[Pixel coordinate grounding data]

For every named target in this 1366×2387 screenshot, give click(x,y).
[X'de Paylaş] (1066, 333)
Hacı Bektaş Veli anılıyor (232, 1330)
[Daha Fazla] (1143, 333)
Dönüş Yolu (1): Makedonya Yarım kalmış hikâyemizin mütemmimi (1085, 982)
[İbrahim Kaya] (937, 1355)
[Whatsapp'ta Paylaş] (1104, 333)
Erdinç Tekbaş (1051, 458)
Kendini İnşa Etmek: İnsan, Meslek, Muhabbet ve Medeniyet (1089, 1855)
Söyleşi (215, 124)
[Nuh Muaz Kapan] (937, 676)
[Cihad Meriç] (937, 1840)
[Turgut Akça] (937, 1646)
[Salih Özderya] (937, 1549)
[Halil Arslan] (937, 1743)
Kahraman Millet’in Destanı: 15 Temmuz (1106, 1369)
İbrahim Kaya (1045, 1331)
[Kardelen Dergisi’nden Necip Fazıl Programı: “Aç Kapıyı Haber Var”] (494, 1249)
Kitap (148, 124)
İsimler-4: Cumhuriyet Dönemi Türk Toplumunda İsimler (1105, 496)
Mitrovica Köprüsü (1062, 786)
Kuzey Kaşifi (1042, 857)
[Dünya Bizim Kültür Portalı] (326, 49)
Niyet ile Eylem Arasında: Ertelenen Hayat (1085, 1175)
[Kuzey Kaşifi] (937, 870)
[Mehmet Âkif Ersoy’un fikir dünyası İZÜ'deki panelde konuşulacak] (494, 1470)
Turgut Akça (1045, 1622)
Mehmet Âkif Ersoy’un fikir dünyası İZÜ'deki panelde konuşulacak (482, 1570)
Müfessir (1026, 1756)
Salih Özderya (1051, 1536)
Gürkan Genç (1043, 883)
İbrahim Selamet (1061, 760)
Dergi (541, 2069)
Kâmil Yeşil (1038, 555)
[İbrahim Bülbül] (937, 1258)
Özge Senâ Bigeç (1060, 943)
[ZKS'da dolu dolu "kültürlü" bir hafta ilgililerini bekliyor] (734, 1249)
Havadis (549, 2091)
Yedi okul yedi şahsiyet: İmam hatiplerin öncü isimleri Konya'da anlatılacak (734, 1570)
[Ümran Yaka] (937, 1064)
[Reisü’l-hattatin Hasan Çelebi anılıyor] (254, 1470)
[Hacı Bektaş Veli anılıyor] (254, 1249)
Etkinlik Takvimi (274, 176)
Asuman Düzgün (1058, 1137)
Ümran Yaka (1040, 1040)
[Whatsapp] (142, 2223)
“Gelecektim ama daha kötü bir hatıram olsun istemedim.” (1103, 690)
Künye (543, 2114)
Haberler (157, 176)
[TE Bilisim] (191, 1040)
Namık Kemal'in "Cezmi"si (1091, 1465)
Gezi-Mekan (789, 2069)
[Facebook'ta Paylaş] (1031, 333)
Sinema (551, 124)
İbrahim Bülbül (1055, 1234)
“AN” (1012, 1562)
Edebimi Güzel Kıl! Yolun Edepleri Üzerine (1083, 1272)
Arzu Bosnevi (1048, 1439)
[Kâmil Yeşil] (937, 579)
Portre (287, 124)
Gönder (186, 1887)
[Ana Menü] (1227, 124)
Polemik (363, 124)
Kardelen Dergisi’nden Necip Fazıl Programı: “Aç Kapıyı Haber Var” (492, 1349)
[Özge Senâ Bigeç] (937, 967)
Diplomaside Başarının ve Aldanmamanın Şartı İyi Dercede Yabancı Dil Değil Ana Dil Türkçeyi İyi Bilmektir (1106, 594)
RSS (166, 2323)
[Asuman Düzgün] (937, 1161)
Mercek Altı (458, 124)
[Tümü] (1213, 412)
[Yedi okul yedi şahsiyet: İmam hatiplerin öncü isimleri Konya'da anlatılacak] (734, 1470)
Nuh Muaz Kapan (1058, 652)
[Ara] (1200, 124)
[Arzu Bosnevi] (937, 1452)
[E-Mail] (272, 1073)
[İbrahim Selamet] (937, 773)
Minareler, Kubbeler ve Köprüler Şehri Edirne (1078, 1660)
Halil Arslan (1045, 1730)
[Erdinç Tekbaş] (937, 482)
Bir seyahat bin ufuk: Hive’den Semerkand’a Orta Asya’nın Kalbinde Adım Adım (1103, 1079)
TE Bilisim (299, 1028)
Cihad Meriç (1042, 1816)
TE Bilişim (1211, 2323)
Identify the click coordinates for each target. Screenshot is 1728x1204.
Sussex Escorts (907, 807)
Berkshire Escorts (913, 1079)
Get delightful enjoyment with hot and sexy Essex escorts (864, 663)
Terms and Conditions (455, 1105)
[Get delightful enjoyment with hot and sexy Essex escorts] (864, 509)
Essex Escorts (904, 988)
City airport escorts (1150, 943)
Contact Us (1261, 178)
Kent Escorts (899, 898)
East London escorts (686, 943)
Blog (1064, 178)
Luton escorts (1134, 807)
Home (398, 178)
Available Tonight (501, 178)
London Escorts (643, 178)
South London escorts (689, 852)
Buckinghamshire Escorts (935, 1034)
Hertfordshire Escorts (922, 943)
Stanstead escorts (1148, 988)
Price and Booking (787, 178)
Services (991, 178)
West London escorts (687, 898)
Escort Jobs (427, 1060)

EXERCISE DETAILS:
From the records above, copy only the lines starting with the line that holds "[E-Mail] (272, 1073)" and going on through the line that holds "Bir seyahat bin", exactly as written.

SOLUTION BELOW:
[E-Mail] (272, 1073)
[İbrahim Selamet] (937, 773)
Minareler, Kubbeler ve Köprüler Şehri Edirne (1078, 1660)
Halil Arslan (1045, 1730)
[Erdinç Tekbaş] (937, 482)
Bir seyahat bin ufuk: Hive’den Semerkand’a Orta Asya’nın Kalbinde Adım Adım (1103, 1079)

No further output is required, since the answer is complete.